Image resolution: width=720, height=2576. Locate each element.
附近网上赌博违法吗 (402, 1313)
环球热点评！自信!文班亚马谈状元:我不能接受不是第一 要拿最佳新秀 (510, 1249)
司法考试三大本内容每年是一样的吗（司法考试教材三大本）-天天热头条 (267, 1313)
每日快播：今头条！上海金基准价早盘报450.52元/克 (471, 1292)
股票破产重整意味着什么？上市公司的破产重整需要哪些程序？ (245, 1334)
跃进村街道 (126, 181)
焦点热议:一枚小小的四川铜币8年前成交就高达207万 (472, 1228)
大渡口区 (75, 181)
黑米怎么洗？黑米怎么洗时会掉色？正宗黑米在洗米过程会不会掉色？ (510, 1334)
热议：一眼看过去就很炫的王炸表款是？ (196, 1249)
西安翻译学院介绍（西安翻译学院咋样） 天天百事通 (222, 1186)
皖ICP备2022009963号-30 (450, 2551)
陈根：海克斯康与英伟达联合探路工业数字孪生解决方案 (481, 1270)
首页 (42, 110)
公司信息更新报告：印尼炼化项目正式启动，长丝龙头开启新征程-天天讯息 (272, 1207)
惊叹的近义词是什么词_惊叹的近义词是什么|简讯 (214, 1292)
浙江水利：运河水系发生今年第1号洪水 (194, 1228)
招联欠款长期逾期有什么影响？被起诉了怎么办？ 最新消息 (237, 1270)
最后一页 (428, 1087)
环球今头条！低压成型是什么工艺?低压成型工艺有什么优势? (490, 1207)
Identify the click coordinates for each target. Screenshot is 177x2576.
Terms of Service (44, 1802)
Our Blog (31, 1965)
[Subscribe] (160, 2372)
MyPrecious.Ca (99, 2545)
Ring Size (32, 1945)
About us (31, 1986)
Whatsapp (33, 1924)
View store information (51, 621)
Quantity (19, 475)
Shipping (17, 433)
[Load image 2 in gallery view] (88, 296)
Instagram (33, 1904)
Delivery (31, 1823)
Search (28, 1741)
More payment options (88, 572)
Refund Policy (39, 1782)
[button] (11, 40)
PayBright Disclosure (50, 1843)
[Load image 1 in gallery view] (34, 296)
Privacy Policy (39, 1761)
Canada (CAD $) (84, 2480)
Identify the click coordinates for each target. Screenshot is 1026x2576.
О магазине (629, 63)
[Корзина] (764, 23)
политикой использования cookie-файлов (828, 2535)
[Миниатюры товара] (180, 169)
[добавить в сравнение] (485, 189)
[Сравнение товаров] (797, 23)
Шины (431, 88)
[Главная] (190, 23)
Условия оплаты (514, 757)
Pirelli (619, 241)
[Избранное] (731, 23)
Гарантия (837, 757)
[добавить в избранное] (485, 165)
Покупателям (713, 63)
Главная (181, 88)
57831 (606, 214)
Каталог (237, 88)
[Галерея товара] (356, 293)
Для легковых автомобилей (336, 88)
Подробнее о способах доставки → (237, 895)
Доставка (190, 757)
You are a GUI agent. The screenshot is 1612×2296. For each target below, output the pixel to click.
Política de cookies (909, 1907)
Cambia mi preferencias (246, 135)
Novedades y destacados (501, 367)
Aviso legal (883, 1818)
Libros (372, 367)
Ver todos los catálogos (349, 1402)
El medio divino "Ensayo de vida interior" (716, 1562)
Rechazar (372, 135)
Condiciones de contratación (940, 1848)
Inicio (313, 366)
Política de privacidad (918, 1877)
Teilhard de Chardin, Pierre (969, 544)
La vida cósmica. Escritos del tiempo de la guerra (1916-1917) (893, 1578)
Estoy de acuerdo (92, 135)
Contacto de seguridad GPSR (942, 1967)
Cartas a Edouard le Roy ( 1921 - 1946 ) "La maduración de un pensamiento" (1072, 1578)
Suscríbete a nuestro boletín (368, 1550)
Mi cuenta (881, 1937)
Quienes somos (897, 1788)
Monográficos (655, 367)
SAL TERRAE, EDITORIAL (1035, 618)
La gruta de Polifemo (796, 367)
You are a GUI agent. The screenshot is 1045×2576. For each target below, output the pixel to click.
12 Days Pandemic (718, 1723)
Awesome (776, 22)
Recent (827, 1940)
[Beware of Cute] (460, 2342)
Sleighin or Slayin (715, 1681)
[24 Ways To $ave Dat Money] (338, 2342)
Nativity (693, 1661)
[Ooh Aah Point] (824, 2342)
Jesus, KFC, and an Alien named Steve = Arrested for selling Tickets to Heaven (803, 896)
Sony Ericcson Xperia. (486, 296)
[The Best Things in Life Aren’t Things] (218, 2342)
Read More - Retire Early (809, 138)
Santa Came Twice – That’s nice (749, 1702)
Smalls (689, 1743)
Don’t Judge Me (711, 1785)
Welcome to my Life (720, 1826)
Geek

- - -

◆ **TASK DETAILS**
The records above must be repeated exactly, every one of them.

◆ **RESPONSE BOX**
Image resolution: width=720, height=2576. Locate each element.
附近网上赌博违法吗 (402, 1313)
环球热点评！自信!文班亚马谈状元:我不能接受不是第一 要拿最佳新秀 (510, 1249)
司法考试三大本内容每年是一样的吗（司法考试教材三大本）-天天热头条 (267, 1313)
每日快播：今头条！上海金基准价早盘报450.52元/克 (471, 1292)
股票破产重整意味着什么？上市公司的破产重整需要哪些程序？ (245, 1334)
跃进村街道 (126, 181)
焦点热议:一枚小小的四川铜币8年前成交就高达207万 (472, 1228)
大渡口区 (75, 181)
黑米怎么洗？黑米怎么洗时会掉色？正宗黑米在洗米过程会不会掉色？ (510, 1334)
热议：一眼看过去就很炫的王炸表款是？ (196, 1249)
西安翻译学院介绍（西安翻译学院咋样） 天天百事通 (222, 1186)
皖ICP备2022009963号-30 (450, 2551)
陈根：海克斯康与英伟达联合探路工业数字孪生解决方案 (481, 1270)
首页 (42, 110)
公司信息更新报告：印尼炼化项目正式启动，长丝龙头开启新征程-天天讯息 (272, 1207)
惊叹的近义词是什么词_惊叹的近义词是什么|简讯 (214, 1292)
浙江水利：运河水系发生今年第1号洪水 (194, 1228)
招联欠款长期逾期有什么影响？被起诉了怎么办？ 最新消息 (237, 1270)
最后一页 (428, 1087)
环球今头条！低压成型是什么工艺?低压成型工艺有什么优势? (490, 1207)
Identify the click coordinates for each target. Screenshot is 177x2576.
Terms of Service (44, 1802)
Our Blog (31, 1965)
[Subscribe] (160, 2372)
MyPrecious.Ca (99, 2545)
Ring Size (32, 1945)
About us (31, 1986)
Whatsapp (33, 1924)
View store information (51, 621)
Quantity (19, 475)
Shipping (17, 433)
[Load image 2 in gallery view] (88, 296)
Instagram (33, 1904)
Delivery (31, 1823)
Search (28, 1741)
More payment options (88, 572)
Refund Policy (39, 1782)
[button] (11, 40)
PayBright Disclosure (50, 1843)
[Load image 1 in gallery view] (34, 296)
Privacy Policy (39, 1761)
Canada (CAD $) (84, 2480)
Identify the click coordinates for each target. Screenshot is 1026x2576.
О магазине (629, 63)
[Корзина] (764, 23)
политикой использования cookie-файлов (828, 2535)
[Миниатюры товара] (180, 169)
[добавить в сравнение] (485, 189)
[Сравнение товаров] (797, 23)
Шины (431, 88)
[Главная] (190, 23)
Условия оплаты (514, 757)
Pirelli (619, 241)
[Избранное] (731, 23)
Гарантия (837, 757)
[добавить в избранное] (485, 165)
Покупателям (713, 63)
Главная (181, 88)
57831 (606, 214)
Каталог (237, 88)
[Галерея товара] (356, 293)
Для легковых автомобилей (336, 88)
Подробнее о способах доставки → (237, 895)
Доставка (190, 757)
You are a GUI agent. The screenshot is 1612×2296. For each target below, output the pixel to click.
Política de cookies (909, 1907)
Cambia mi preferencias (246, 135)
Novedades y destacados (501, 367)
Aviso legal (883, 1818)
Libros (372, 367)
Ver todos los catálogos (349, 1402)
El medio divino "Ensayo de vida interior" (716, 1562)
Rechazar (372, 135)
Condiciones de contratación (940, 1848)
Inicio (313, 366)
Política de privacidad (918, 1877)
Teilhard de Chardin, Pierre (969, 544)
La vida cósmica. Escritos del tiempo de la guerra (1916-1917) (893, 1578)
Estoy de acuerdo (92, 135)
Contacto de seguridad GPSR (942, 1967)
Cartas a Edouard le Roy ( 1921 - 1946 ) "La maduración de un pensamiento" (1072, 1578)
Suscríbete a nuestro boletín (368, 1550)
Mi cuenta (881, 1937)
Quienes somos (897, 1788)
Monográficos (655, 367)
SAL TERRAE, EDITORIAL (1035, 618)
La gruta de Polifemo (796, 367)
You are a GUI agent. The screenshot is 1045×2576. For each target below, output the pixel to click.
12 Days Pandemic (718, 1723)
Awesome (776, 22)
Recent (827, 1940)
[Beware of Cute] (460, 2342)
Sleighin or Slayin (715, 1681)
[24 Ways To $ave Dat Money] (338, 2342)
Nativity (693, 1661)
[Ooh Aah Point] (824, 2342)
Jesus, KFC, and an Alien named Steve = Arrested for selling Tickets to Heaven (803, 896)
Sony Ericcson Xperia. (486, 296)
[The Best Things in Life Aren’t Things] (218, 2342)
Read More - Retire Early (809, 138)
Santa Came Twice – That’s nice (749, 1702)
Smalls (689, 1743)
Don’t Judge Me (711, 1785)
Welcome to my Life (720, 1826)
Geek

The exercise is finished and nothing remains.